Problem ▸ Filter the entries for the word "agent". Copy each line that has it.

Stored data entries
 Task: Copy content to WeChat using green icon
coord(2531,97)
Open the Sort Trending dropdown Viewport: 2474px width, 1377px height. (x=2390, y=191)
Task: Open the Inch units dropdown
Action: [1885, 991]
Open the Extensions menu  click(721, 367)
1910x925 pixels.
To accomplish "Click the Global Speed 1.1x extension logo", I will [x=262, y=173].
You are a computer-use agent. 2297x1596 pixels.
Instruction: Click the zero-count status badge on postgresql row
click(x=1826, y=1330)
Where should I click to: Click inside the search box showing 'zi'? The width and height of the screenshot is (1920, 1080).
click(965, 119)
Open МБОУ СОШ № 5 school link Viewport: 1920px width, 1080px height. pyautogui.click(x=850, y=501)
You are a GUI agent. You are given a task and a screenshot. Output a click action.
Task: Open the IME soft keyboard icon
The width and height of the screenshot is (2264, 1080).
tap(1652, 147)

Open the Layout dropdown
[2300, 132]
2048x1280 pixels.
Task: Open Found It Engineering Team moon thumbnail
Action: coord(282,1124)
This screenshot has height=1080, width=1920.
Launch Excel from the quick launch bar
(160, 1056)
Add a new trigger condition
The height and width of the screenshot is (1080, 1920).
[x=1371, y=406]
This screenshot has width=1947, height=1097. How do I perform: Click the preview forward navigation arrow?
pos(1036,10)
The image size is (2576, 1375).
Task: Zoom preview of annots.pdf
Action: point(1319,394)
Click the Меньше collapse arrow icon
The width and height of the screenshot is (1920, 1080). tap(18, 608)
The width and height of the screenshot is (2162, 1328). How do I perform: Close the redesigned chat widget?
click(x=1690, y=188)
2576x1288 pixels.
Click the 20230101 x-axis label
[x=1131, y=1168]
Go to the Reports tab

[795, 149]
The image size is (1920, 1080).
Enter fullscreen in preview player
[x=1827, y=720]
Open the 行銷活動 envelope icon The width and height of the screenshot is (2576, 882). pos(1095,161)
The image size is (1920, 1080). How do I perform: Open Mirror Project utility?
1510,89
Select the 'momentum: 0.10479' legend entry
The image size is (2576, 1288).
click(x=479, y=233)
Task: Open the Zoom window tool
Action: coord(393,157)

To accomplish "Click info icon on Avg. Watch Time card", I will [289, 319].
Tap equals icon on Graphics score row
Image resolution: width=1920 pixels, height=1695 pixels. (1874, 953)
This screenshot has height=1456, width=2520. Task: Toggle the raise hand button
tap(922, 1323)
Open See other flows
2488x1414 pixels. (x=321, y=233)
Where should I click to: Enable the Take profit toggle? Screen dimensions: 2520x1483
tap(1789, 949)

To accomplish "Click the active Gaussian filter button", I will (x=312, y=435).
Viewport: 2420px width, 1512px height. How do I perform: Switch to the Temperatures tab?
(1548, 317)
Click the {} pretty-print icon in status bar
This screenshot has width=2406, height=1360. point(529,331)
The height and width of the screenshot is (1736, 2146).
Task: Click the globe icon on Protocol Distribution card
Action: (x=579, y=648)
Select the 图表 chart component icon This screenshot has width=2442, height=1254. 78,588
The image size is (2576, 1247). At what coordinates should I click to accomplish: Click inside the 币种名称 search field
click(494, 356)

Output of the task ▸
You are a computer-use agent. 2297x1596 pixels.
You are a GUI agent. You are given a task and a screenshot. Output a click action.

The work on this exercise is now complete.